As we have mentioned, this package fits Lasso and ElasticNet model paths for regression, logistic, and multinomial regression using coordinate descent. The algorithm is extremely fast, and exploits sparsity in the input matrix where it exists. A variety of predictions can be made from the fitted models.

The sgd package

This package contains a fast and flexible set of tools for large scale estimation. It features many stochastic gradient methods, built-in models, visualization tools, automated hyperparameter tuning, model checking, interval estimation, and convergence diagnostics.

In the following table you will see listed some of the information on this package:

Package	`sgd`
Date	January 5, 2016
Version	1.1
Title	Stochastic Gradient Descent for Scalable Estimation
Author	Dustin Tran, Panos Toulis, Tian Lian, Ye Kuang, and Edoardo Airoldi

The following are the most useful functions used in regression analysis contained in this package:

sgd: This function runs Stochastic Gradient Descent (SGD) in order to optimize the induced loss function given a model and data
print.sgd: This function prints objects of the sgd class
predict.sgd: This function forms predictions using the estimated model parameters from SGD
plot.sgd: This function plots objects of the sgd class

The BLR package

This package performs a special case of linear regression named Bayesian linear regression. In Bayesian linear regression, the statistical analysis is undertaken within the context of a Bayesian inference.

In the following table you will see listed some of the information on this package:

Package	`BLR`
Date	December 3, 2014
Version	1.4
Title	Bayesian Linear Regression
Author	Gustavo de los Campos, Paulino Perez Rodriguez

The following are the most useful functions used in regression analysis contained in this package:

BLR: This function was designed to fit parametric regression models using different types of shrinkage methods.
sets: This is a vector (599x1) that assigns observations to ten disjointed sets; the assignment was generated at random. This is used later to conduct a 10-fold CV.

The Lars package

This package contains efficient procedures for fitting an entire Lasso sequence with the cost of a single least squares fit.
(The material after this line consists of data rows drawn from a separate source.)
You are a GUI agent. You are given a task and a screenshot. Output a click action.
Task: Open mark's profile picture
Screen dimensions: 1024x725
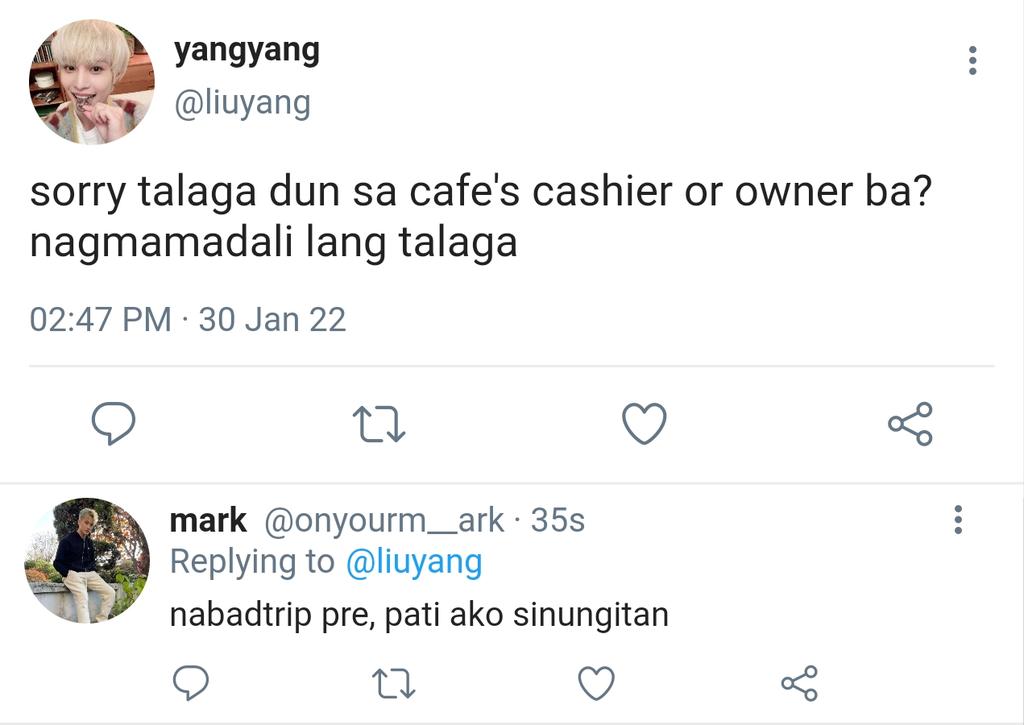(87, 560)
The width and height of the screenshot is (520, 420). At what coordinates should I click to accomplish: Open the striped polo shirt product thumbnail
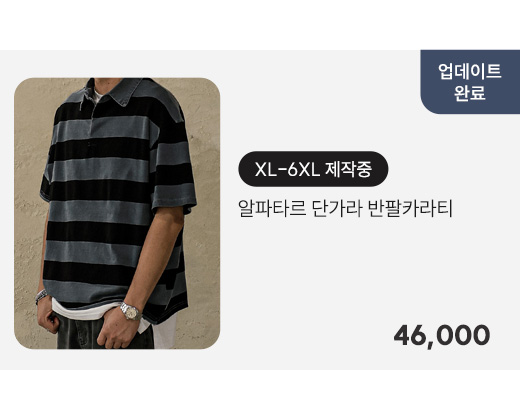click(x=117, y=213)
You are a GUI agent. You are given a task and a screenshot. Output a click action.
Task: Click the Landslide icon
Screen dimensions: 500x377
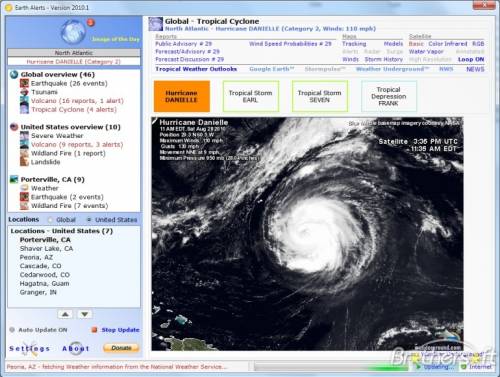[24, 162]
Least angle regression and infinitesimal forward stagewise regression are related to the Lasso.

In the following table you will see listed some of the information on this package:

Package	`Lars`
Date	April 23, 2013
Version	1.2
Title	Least Angle Regression, Lasso and Forward Stagewise
Author	Trevor Hastie and Brad Efron

The following are the most useful functions used in regression analysis contained in this package:

lars: This function fits least angle regression and Lasso and infinitesimal forward stagewise regression models.
summary.lars: This function produces an ANOVA-type summary for a lars object.
plot.lars: This function produce a plot of a lars fit. The default is a complete coefficient path.
predict.lars: This function make predictions or extracts coefficients from a fitted lars model.